Haaretz writes: „Reports have emerged that Prime Minister Netanyahu will ask President Peres to represent Israel in the General Assembly in the vote on Palestinian statehood. The president should not agree to go. Israel should have supported the Palestinian move while conditioning it on renewed negotiations. After that didn’t happen, there’s no point in sending the president on a mission to persuade the world’s representatives to support Israel’s positions. Israel’s ambassador to the United Nations should present the government’s position on the establishment of a Palestinian state. It’s not the president’s job to represent the positions of the Israeli government.”
Yediot Aharonot believes that Israel has „agreements without security.” The author argues that „Israel paid in hard, irreversible currency when it transferred territories to the Arab side, and they paid is soft currency – words and agreements, which is now being claimed was done with regimes and not with ‘the people’.”
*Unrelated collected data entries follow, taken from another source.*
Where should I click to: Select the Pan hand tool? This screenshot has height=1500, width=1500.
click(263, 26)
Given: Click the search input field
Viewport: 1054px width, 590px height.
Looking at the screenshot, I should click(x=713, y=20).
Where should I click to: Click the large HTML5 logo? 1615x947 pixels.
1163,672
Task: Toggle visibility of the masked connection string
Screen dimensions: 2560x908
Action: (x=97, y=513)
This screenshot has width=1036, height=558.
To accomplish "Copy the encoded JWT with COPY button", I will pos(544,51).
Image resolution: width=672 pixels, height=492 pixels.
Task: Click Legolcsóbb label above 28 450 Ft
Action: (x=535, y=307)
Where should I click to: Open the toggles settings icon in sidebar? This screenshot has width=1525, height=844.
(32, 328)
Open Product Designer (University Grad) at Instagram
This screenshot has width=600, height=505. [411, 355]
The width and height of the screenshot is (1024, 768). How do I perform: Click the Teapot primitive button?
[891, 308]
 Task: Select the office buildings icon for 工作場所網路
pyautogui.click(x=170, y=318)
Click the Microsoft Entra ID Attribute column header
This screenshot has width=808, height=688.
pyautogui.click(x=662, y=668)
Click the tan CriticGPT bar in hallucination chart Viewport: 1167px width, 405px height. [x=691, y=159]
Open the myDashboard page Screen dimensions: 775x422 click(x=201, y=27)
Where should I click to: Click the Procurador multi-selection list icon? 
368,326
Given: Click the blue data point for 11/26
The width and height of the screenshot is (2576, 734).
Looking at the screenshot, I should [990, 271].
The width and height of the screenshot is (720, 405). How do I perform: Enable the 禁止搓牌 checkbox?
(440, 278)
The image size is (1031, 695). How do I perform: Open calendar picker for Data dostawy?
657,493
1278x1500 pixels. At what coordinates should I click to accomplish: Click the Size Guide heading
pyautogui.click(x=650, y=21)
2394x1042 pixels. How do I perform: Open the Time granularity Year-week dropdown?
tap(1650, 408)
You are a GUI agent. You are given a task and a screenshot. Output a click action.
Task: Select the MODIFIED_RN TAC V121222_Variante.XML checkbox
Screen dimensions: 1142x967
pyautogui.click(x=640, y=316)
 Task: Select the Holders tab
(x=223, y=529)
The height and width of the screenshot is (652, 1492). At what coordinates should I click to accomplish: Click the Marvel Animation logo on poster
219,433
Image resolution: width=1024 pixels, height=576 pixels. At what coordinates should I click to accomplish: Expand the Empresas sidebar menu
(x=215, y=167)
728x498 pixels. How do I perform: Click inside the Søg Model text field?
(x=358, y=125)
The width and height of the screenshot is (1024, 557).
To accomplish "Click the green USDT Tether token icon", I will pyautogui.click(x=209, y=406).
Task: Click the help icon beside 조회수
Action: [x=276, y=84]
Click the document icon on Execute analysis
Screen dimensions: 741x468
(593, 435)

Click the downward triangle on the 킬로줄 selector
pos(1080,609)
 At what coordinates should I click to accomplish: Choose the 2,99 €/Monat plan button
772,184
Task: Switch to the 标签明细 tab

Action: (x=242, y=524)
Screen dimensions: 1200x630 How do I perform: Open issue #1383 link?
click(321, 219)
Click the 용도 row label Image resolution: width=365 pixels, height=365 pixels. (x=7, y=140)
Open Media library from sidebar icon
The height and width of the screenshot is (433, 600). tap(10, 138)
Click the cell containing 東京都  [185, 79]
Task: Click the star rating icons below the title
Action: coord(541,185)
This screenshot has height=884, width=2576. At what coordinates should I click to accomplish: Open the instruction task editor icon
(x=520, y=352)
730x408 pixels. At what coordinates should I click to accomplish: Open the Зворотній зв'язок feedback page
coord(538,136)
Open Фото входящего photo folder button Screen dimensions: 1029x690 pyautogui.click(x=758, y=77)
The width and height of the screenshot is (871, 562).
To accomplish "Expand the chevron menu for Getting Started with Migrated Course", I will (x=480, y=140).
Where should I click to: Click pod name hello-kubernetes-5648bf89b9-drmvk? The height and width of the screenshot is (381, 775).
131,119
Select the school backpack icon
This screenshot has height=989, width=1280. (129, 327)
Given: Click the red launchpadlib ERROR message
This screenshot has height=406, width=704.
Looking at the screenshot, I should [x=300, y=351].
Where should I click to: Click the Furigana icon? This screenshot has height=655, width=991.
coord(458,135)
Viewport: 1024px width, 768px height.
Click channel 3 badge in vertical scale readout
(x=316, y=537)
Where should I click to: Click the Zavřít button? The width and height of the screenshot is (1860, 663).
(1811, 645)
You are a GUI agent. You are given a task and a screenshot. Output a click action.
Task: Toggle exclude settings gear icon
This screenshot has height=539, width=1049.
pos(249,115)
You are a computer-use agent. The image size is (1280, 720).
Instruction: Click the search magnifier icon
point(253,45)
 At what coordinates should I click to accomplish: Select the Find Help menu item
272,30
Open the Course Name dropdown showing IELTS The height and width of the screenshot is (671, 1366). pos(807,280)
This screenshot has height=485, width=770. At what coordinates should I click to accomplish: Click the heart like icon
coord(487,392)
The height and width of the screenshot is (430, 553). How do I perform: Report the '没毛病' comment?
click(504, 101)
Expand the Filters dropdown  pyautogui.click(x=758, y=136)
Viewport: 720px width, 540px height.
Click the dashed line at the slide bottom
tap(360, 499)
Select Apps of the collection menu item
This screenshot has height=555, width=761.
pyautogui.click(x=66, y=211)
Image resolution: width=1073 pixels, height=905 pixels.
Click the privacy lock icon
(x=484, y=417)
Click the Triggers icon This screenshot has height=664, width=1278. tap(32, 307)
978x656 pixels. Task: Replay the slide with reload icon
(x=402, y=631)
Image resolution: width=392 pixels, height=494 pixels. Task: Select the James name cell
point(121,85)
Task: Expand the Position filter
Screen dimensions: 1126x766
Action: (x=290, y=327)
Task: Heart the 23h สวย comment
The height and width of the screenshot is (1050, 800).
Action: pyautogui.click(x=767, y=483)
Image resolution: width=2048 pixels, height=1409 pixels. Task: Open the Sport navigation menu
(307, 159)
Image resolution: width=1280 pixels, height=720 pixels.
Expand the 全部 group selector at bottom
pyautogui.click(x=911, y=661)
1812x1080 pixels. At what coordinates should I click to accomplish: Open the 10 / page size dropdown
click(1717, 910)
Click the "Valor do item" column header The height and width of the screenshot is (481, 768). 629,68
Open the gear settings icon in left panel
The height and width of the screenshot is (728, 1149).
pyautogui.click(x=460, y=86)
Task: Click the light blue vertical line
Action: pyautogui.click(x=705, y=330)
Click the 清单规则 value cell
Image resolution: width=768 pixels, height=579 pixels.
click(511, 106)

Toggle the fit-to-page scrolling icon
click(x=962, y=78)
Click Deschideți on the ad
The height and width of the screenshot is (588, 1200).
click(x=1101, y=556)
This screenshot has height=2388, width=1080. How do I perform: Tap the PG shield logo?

Today’s Yisrael Hayom author says, „For many in the Israeli public, my appearance at the rally for Gilad Shalit at Erez Crossing was a surprise, because we have become accustomed to identifying the struggle only with those who support a deal.” The author professes that, „Opposing a deal does not mean apathy to Gilad’s fate. The time has come that in the public debate other voices will be heard on the way to bring Gilad home. We must return to the conception that guided Israel for many years: No submission to the blackmail of terrorist organizations.”
The Jerusalem Post comments on the issue of bone-marrow donations: „Heartwarming as the unstinted grassroots response has been in every such drive [to save an individual life], the fly in this otherwise most excellent of ointments is the need to depend on the generosity of philanthropic nonprofit organizations.The likelihood of finding a donor in existing Israeli registries is calculated at 1 in 30,000. Significantly enlarging these registries is too heavy a financial burden for NGOs to shoulder. Last February, the Knesset finally approved legislation mandating the establishment of an integrated government-funded centralized registry. Thus far, however, the law notwithstanding, not an agora has been spent on this cause.”
Ma’ariv contends that „The memories of the new revolutionaries are short. Che Guevara was a cold blooded terrorist and, despite his reputation, was really not a fun guy. Che Guevara was a fanatic who saw everything in black and white, and came out against freedom of speech, freedom of worship, the press, unionizing and freedom of protest.”